Guided learning of multi-task CNNs for joint place recognition and semantic segmentation -
Faculty of Science and Engineering
Recently, Convolutional Neural Networks (CNNs) became the standard de facto for many tasks in Computer Vision. CNNs are neural networks with, usually, many hidden layers and a large number of parameters to be trained using large amount of labeled training data. They have been demonstrated successful in specific tasks such as object detection and classification, camera pose estimation, scene recognition, semantic segmentation and so on.
An important task in computer vision is visual place recognition, which is used in robotics to facilitate robot localization and loop-closure detection in simultaneous localization and mapping (SLAM) applications. Existing methods for place recognition based on CNNs exploit local visual cues extracted from pairs or triplet of images, while making limited use of contextual information about the objects in the scene. The aim of this proposal is two-fold. On one hand, we aim at exploring the capabilities of multiple CNNs to jointly learn effective representations for place recognition combining visual cues with information extracted from semantic segmentation. On the other hand, we are interested in investigating the possibility of training multi-task networks for place recognition and semantic segmentation, using the decisions of each network to improve the training of the other networks.
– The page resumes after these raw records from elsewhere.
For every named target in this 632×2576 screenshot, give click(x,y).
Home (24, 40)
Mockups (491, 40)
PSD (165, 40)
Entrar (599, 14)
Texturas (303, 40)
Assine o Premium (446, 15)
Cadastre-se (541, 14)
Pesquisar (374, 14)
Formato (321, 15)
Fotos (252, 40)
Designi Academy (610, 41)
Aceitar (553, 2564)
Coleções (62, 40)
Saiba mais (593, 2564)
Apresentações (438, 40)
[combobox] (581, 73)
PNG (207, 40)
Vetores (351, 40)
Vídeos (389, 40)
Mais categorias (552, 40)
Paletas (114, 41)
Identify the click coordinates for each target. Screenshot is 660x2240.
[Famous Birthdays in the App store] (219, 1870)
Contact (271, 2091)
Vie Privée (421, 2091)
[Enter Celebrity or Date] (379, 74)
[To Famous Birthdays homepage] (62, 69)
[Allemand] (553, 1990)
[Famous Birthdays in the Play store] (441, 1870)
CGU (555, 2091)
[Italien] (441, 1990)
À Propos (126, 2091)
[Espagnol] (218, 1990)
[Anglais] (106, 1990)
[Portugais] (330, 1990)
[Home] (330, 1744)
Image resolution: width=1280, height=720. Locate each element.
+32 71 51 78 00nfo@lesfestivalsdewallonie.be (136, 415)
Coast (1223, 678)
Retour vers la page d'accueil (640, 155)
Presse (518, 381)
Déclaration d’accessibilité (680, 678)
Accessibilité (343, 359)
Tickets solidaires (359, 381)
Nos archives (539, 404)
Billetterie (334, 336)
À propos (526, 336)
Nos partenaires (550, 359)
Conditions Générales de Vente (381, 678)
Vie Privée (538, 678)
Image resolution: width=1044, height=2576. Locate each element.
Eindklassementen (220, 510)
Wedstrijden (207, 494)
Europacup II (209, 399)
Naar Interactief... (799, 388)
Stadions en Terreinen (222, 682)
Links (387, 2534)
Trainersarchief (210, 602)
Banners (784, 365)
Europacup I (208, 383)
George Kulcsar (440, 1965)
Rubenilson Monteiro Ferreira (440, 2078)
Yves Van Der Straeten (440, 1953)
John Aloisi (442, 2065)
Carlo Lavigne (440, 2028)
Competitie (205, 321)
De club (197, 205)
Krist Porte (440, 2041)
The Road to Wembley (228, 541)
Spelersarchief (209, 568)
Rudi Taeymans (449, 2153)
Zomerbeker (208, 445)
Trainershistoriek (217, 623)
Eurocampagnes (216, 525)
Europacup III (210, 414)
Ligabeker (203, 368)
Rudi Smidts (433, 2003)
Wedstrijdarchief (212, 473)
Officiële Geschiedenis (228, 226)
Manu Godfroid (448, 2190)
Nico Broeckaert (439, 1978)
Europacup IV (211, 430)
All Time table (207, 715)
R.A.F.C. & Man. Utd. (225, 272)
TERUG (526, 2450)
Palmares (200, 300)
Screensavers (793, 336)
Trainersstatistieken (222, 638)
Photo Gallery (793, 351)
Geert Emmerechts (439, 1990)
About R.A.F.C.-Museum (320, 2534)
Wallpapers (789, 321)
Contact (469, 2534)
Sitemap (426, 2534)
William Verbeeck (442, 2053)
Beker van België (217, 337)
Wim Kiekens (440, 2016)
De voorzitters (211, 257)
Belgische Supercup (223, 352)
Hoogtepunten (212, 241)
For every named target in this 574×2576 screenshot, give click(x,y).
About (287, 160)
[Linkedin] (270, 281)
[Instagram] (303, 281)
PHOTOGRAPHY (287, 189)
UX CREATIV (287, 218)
Intimate histories: a web-archaeological analysis of YouTube’s early history
Faculty of Arts
In this project, we will explore the possibilities of doing web-archaeological research in huge online platforms such as YouTube by finding new strategies of historical search in larger un- catalogued historical video data sets, and by performing a visual analysis of this data set through automated computer vision methods. By doing a case study, it will specifically trace the early history of YouTube as a site for domestic experiments in performing a high level of intimacy by everyday users experimenting with consumer media technologies such as the webcam and other mobile media devices. Through the data analysis of a relatively small corpus (4000 videos) we will be able to test the hypothesis that at the time there emerged a new genre, most likely recorded in indoor, domestic spaces, that preferred sharing intimate personal histories with a potential large global audience.
Automatic detection of key events in the budding yeast cell cycle based on
Faculty of Science and Engineering
The study of dynamic processes inside living cells via time-lapse microscopy requires the capability to locate and track individual cells in consecutive images, as well as the annotation of key events of their cell division cycles. The unicellular microorganism Saccharomyces cerevisiae (budding yeast) is a widely used model system for the study of these processes, which are crucial for cancer development and ageing. Despite a plethora of software tools for segmenting and tracking single yeast cells in time-lapse imaging sequences, existing tools cannot detect when a new cell emerges on the surface of a mother cells (budding) or when a bud detaches from the mother cell (division). This implies that bud and division annotation are still carried out manually over huge numbers of cells, a very labor-intensive and time-consuming process. The goal of this project is to develop an image-processing software tool for the automatic annotation of budding and division events based on time-lapse microscopy of budding yeast. The resulting tool should make use of images obtained with simple microscopy techniques, which will make it widely useable. With time-lapse single-cell microscopy becoming the method of choice for studying the dynamics of cellular responses, the developed tool will be a major contribution to the yeast research community.